|Recipes From Tin Whiskers
|Home Brewing Recipes
Baker Street Ales Associate Brewer
the crossroads of the beer world
As you know I'm happy to give you my brewing recipes that have been perfected
over years of brewing both for fun at home and commercially at Baker Street.
Sadly, I'm in the minority of brewers. That's understandable since a good beer
recipe can be the key to success to any establishment. There are however
more than a few like me who believe sharing is good for the growth of brewing
and the growth of craft beer. Joining that group is the new Tin Whiskers
brewery in St. Paul, MN. Here's two of their top recipes they are happy to share:
"Short Circuit Stout" -
BJCP Style: Sweet Stout, 13B
Mashed @ 156°F for 60min
UK Chocolate Malt
UK Roasted Barley
Nugget - First Wort
Nugget - 60 min
Lactose - 5min
East Kent Goldings - 1min
This recipe is for one of their most popular brews: Flip Switch IPA
BJCP Style: American IPA, Style 14B
Mashed @ 154°F for 60min
Flip Switch IPA Recipe
Chinook - 60min
Warrior - 20min
Centennial - 10min
Citra - 1min
Thanks to all the readers who have indicated they enjoy the Q/A section I some-
times put at the end of my column. Well, here goes another section with some of
the most common questions I get. By the way if you write me I try to personally
answer every e-mail. Hey, it's about beer so it's always good.
Q- I'm thinking of brewing for the first time. Do I have to know a lot of chemistry?
A - That's the most common question I get. The answer is no. All you have to
know is the following (and I bet you can handle it all)
1. How to boil water;
2. How to work a can opener;
3. How and why to clean and sanitize your brewing equipment. There are no
shortcuts to cleaning and sanitizing...you either do it right, or you shouldn't brew.
4. Follow the instructions and the recipe procedures you are given, to the letter.

-*-

▶ EXERCISE INSTRUCTIONS
**a.** Render the listing as a two-column CSV with the headers request and answer, with one row per entry. Put each value in a single quoted field, replace line breaks with spaces, and leave out the pictures.
**b.** Carry the home-brewing column forward from its last sentence.
The home-brewing column and the listing that follows it have no connection to each other.

(Listing of pointing records for text and on-screen elements)
-*-

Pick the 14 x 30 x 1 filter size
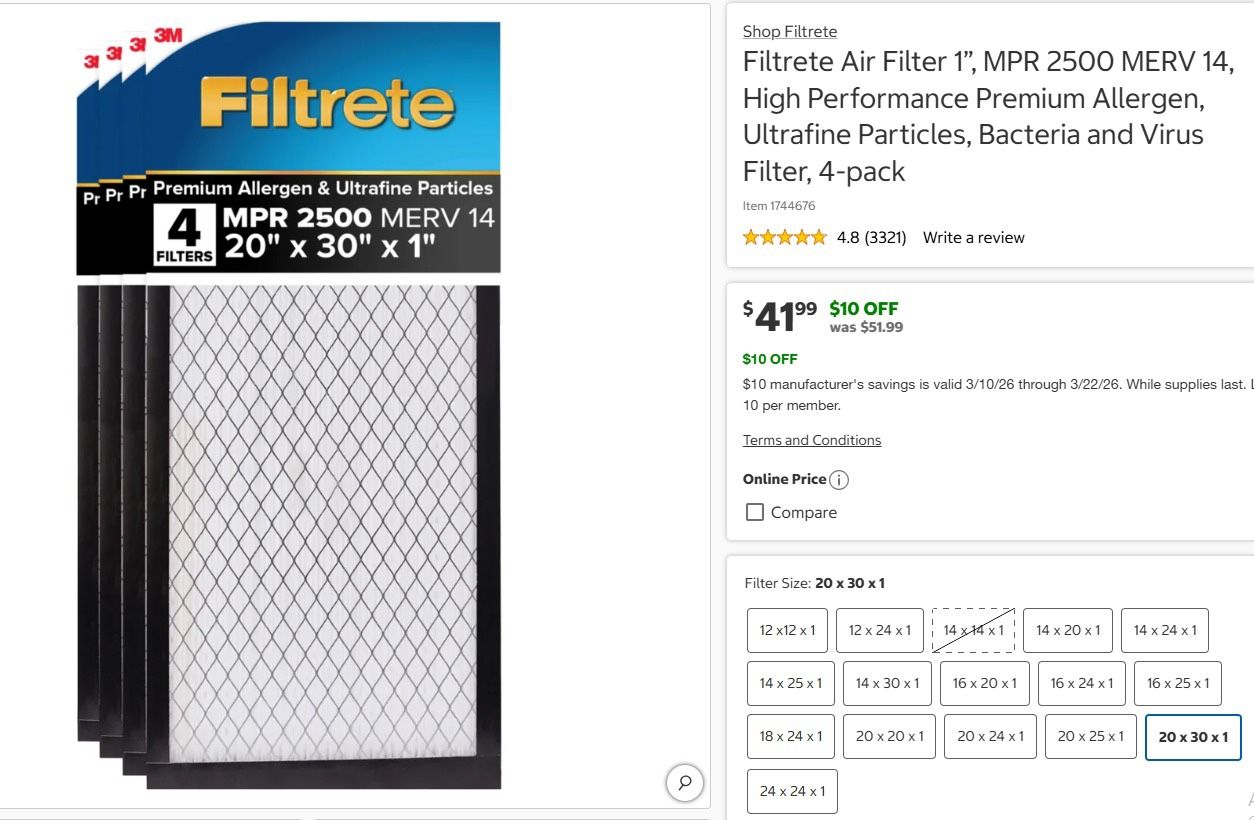(887, 683)
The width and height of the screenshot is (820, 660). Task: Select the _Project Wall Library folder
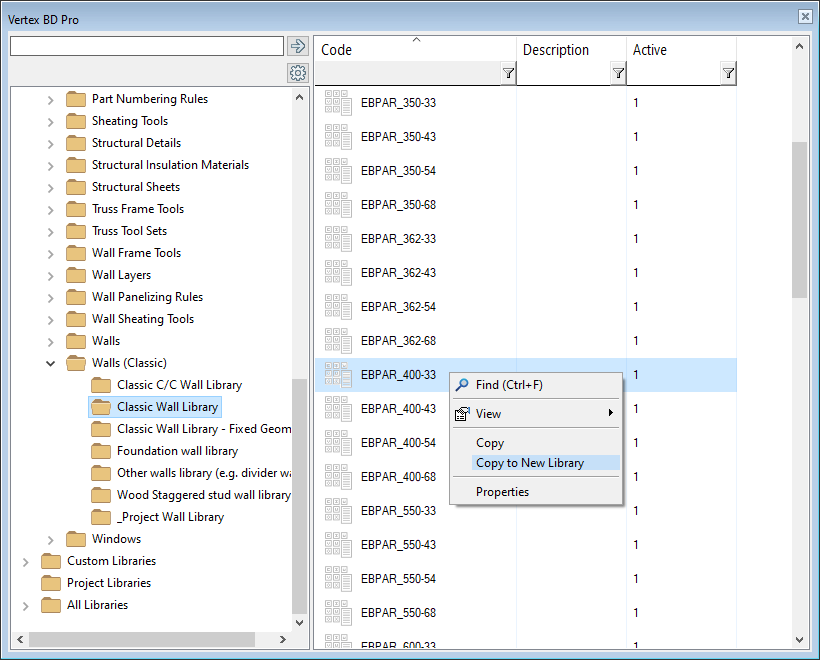coord(170,517)
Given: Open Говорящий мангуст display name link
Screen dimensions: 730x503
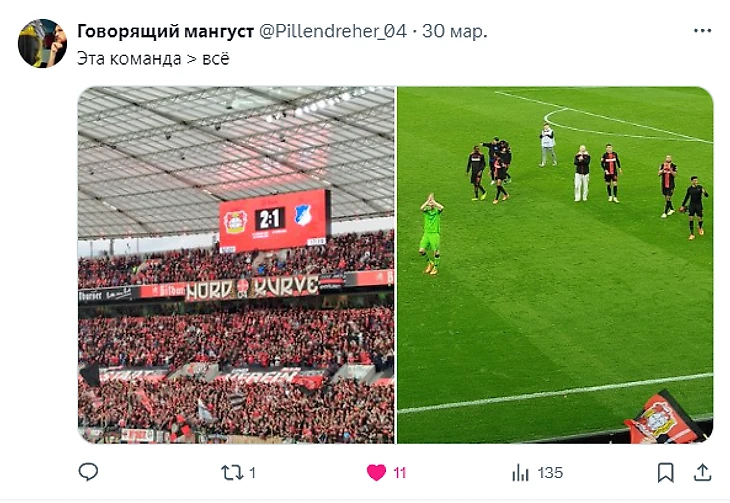Looking at the screenshot, I should (165, 31).
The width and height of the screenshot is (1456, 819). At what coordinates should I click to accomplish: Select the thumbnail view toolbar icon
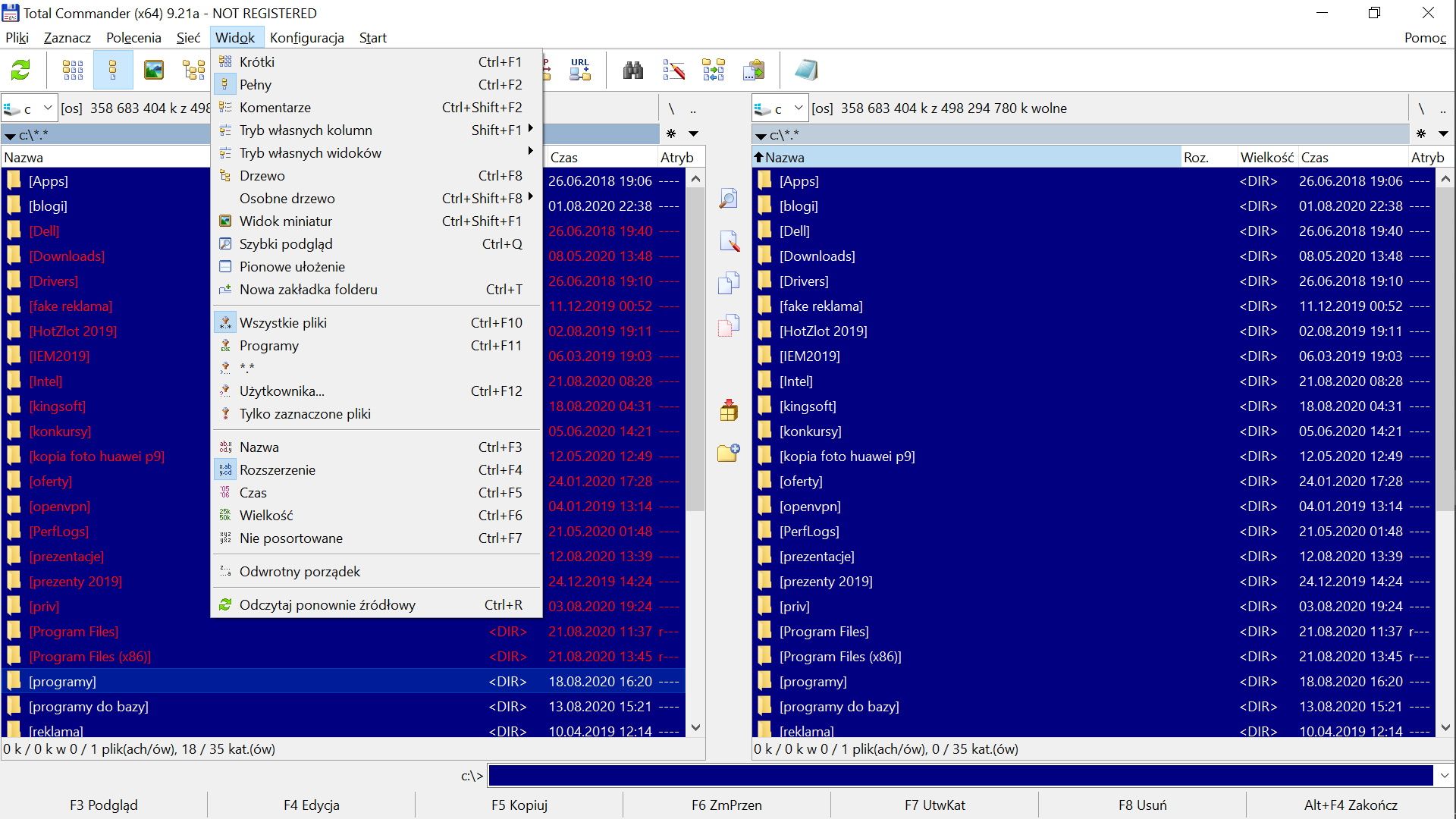coord(154,71)
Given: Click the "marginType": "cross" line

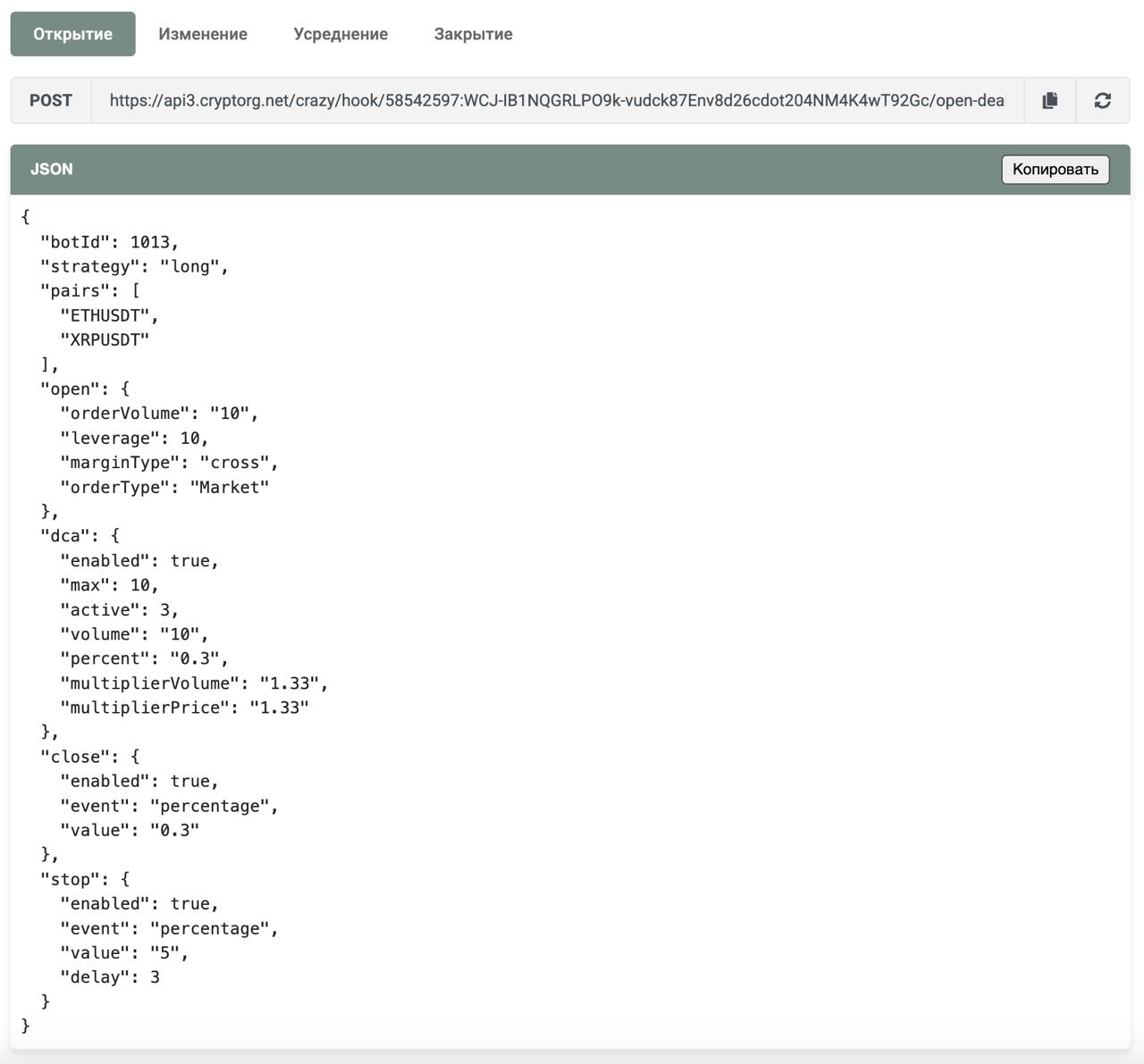Looking at the screenshot, I should [169, 463].
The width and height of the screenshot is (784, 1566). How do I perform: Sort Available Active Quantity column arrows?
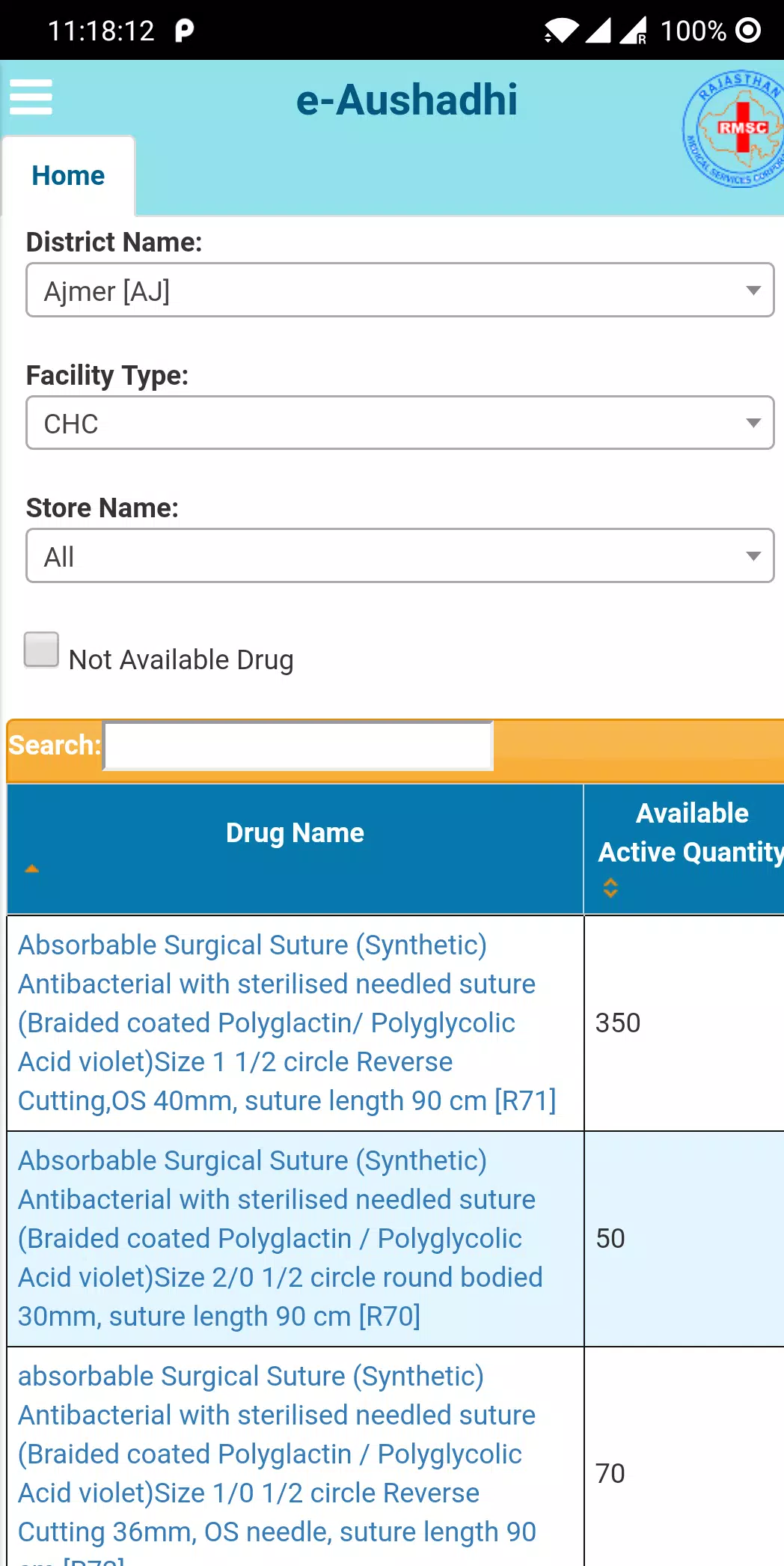610,888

-*-

▶ RESULTS OF THE EXERCISE
**a.**
request,answer
"Pick the 14 x 30 x 1 filter size","(887, 683)"
"The width and height of the screenshot is (820, 660). Task: Select the _Project Wall Library folder","coord(170,517)"
"Given: Open Говорящий мангуст display name link Screen dimensions: 730x503","Looking at the screenshot, I should (165, 31)."
"The width and height of the screenshot is (1456, 819). At what coordinates should I click to accomplish: Select the thumbnail view toolbar icon","coord(154,71)"
"Given: Click the ""marginType"": ""cross"" line","Looking at the screenshot, I should [169, 463]."
"The width and height of the screenshot is (784, 1566). How do I perform: Sort Available Active Quantity column arrows?","610,888"

**b.**
If "the letter" is unclear in any way, call whomever you bought it from and ask
questions...or write me.
5. How and why to be kind and gentle to your beer. ANY splashing or agitation of
hot wort, more than a mere gentle stir while it is chilling, has the potential of
ruining your beer. Then, after it has fermented, ANY splashing or agitation of the
beer before or while you bottle it, can also ruin it.
Q- Do you recommend any book I should read on home brewing?
A - Other than my book (sadly now out of print but I am working on a revised
issue) for beginners I recommend John Palmer's How To Brew.
Q- For a beginner should I use extract or all-grain?
A- Review my old articles and you'll see I often give both versions of a recipe.
Back to your question, extract brewing has two significant advantages over all-
grain brewing for beginners:
•it allows you to brew beer in about one-third the time it takes to brew an all-grain
batch of beer, and
•it allows you to brew with much less equipment right on your kitchen stove.
If you're thinking of brewing or giving a gift of home brewing equipment I
recommend U-Brew in South Orange, NJ. Ask for Dan (973-762-7077) ; he can
guide you through every step and tell them you heard about it from BeerNexus.
That's it for this month. Hope to see you next time!
Good Brewing and Cheers!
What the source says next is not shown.